Mr. Blankenhorn wishes it weren’t so. Unlike many other opponents of same-sex marriage, he explicitly recognizes the rights and needs of gay men and lesbians to be respected and accepted and to form “loving, stable partnerships.”
The debate is not “a simple issue of good versus bad,” he writes. “The real conflict is between one good and another: the equal dignity of all persons and the worth of homosexual love, versus the flourishing of children. On each side, the threat to something important is real. It wastes everyone’s time to pretend that this question is an easy one, and that only bad people can fail to see the right answer.”

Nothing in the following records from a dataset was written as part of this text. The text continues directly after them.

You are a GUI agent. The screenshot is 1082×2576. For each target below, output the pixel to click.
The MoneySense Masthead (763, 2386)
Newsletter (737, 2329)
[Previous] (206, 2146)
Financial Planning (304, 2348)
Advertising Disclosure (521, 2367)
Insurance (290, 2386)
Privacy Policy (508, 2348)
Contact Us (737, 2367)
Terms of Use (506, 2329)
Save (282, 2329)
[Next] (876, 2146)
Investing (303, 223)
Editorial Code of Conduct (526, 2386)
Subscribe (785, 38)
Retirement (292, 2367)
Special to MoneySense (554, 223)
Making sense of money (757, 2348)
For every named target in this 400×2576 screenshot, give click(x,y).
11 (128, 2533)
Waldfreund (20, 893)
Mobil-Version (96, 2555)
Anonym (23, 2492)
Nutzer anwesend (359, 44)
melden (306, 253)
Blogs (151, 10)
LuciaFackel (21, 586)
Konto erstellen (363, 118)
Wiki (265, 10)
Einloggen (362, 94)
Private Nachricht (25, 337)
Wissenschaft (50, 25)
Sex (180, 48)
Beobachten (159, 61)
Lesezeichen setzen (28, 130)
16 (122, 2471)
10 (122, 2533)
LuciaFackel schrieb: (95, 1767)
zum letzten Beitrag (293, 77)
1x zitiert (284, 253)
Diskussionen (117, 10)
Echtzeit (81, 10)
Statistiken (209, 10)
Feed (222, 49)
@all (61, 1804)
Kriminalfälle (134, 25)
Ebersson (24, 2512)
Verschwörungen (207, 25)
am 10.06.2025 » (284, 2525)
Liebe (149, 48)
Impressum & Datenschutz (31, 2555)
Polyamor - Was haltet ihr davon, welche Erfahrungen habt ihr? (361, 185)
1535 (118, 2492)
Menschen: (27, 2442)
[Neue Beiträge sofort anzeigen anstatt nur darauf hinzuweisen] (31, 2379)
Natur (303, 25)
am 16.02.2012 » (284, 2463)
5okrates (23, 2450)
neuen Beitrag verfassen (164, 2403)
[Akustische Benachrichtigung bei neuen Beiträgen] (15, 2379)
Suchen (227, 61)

Is this conflict really as inescapable as Mr. Blankenhorn believes? Jonathan Rauch, for one, doubts it, as the title of his book, “Gay Marriage: Why It is Good for Gays, Good for Straights and Good for America,” suggests. In his book, published by Times Books in 2004, Mr. Rauch argues that legalizing same-sex marriage will actually “shore up marriage’s unique but eroding status.”
“How I wish he were right!” Mr. Blankenhorn replies. He contrasts Mr. Rauch’s views with those of numerous social scientists and legal theorists who have long been critics of marriage and now suddenly support same-sex marriage precisely because they believe it will destabilize and “deconstruct” what they consider an oppressive institution.